Figure 3 is the same power spectrum diagram, Figure 4 (a), (b)
is a diagram showing the output signal waveform, Figure 5 is a diagram showing another embodiment of the present invention, Figure 6 is a diagram showing an example of a conventional receiving phasing circuit,
Figure 7 shows the power spectrum, Figure 8 (a)
, (b) are diagrams showing examples of delay means, and FIG. 9 is a diagram showing input/output signals to the delay means of FIG. 8. 1 to n: 'M phase circuit input terminal, OHo, Dle: Sampling delay means, S: Adding means, F': Low frequency or band wave means, P: 1! Phase output terminal, φ1e: control signal. Fig. 1 Fig. 2 Si, -eON Fig. 3 Fig. 4 (b) □ Time Fig. 5 Fig. 6 Fig. 7 Fig.
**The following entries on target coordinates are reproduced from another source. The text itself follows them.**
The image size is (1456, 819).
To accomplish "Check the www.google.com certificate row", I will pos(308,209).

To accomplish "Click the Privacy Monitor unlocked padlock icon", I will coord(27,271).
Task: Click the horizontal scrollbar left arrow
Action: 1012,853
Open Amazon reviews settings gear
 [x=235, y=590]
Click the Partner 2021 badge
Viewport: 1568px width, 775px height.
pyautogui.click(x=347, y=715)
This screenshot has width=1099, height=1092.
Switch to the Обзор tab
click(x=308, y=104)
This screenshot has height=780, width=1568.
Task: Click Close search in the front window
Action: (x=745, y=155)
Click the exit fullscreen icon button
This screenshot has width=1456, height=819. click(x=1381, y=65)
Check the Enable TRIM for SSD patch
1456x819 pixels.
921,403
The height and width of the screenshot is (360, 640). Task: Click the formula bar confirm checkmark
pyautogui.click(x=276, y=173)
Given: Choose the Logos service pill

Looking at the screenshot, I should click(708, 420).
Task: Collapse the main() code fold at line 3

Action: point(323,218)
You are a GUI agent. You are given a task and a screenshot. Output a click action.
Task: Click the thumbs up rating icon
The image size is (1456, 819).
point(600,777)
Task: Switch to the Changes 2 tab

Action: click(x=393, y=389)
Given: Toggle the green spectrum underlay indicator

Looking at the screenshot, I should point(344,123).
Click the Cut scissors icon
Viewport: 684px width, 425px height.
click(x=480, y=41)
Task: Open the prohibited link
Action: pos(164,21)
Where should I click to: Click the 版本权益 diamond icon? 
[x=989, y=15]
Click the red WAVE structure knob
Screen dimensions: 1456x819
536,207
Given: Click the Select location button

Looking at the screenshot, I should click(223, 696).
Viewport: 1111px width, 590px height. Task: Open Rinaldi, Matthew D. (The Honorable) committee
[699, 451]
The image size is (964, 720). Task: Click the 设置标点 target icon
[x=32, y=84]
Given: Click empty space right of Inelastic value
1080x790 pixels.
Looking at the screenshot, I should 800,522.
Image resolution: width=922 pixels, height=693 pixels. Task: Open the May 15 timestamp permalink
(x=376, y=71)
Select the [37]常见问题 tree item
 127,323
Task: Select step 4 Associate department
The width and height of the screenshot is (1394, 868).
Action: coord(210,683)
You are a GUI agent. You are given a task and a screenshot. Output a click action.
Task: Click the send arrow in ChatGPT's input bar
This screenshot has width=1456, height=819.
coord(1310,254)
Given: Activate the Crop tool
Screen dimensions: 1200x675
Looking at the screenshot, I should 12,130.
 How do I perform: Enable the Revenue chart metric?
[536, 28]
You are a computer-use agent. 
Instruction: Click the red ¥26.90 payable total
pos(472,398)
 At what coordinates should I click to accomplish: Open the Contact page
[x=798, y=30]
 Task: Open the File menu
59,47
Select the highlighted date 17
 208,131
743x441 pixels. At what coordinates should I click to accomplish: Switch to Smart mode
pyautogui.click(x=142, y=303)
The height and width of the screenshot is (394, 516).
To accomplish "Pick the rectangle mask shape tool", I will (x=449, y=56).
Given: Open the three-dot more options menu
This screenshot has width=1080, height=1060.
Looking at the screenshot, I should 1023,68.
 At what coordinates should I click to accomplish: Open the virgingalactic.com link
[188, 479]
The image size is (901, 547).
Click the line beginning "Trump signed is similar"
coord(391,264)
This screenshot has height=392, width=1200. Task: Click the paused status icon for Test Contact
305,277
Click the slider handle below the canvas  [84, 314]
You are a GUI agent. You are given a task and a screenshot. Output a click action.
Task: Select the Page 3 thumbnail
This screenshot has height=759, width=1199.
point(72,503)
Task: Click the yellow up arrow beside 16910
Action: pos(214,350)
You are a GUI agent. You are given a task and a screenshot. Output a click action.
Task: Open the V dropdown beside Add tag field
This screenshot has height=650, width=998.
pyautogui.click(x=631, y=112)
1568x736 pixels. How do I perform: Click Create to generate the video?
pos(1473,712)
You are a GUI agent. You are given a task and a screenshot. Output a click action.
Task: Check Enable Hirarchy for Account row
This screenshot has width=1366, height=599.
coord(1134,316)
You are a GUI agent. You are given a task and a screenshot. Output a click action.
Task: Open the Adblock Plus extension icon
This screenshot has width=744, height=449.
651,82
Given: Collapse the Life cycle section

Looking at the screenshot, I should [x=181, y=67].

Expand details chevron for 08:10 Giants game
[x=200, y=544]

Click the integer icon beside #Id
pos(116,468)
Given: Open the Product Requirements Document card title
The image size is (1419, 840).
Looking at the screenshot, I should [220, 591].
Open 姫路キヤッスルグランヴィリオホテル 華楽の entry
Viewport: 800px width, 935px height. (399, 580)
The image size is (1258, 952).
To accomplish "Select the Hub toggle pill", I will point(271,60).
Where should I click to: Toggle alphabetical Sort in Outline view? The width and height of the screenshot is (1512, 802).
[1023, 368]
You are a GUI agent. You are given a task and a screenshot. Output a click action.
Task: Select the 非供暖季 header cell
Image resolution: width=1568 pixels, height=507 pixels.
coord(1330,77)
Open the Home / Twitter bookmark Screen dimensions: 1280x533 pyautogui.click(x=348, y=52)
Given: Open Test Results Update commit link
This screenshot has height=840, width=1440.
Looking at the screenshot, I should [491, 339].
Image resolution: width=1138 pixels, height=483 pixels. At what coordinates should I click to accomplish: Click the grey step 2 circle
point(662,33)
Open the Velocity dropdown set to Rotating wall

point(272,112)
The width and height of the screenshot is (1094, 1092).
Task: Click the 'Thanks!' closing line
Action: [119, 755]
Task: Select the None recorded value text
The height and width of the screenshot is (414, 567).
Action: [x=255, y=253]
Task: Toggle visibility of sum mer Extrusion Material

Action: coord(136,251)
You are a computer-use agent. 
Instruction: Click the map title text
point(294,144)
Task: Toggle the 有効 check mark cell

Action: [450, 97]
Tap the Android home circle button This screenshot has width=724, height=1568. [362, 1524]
OfLfofHfof,)2f, Frequency Fig. 8 (a) Fig. 9

Claims (2)

[Claims] (1) In an ultrasonic tomography device that obtains tomographic images by deflecting or focusing ultrasound beams by controlling the amplitude and phase of the transmitted or received signals of each element of the array transducer, multiple receivers and , delay means by sampling a plurality of circuits for signals from each of the receivers, means for selecting any one of the delay means of the plurality of circuits, and outputs of the respective delay means selected by the selection means. a means of adding;
An ultrasonic receiving phasing circuit comprising: means for filtering the output of the adding means. (2) In an ultrasonic tomography device that obtains tomographic images by deflecting or focusing ultrasound beams by controlling the amplitude and phase of the transmitted or received signals of each element of the array transducer, multiple receivers and , a delay means by sampling a plurality of circuits for the signal from each of the receivers, a means for adding corresponding outputs of the outputs of the delay means of the plurality of circuits, and selecting one of the outputs of the addition means. 1. An ultrasonic receiving phasing circuit comprising: means for filtering the output of the selecting means; and means for filtering the output of the selecting means.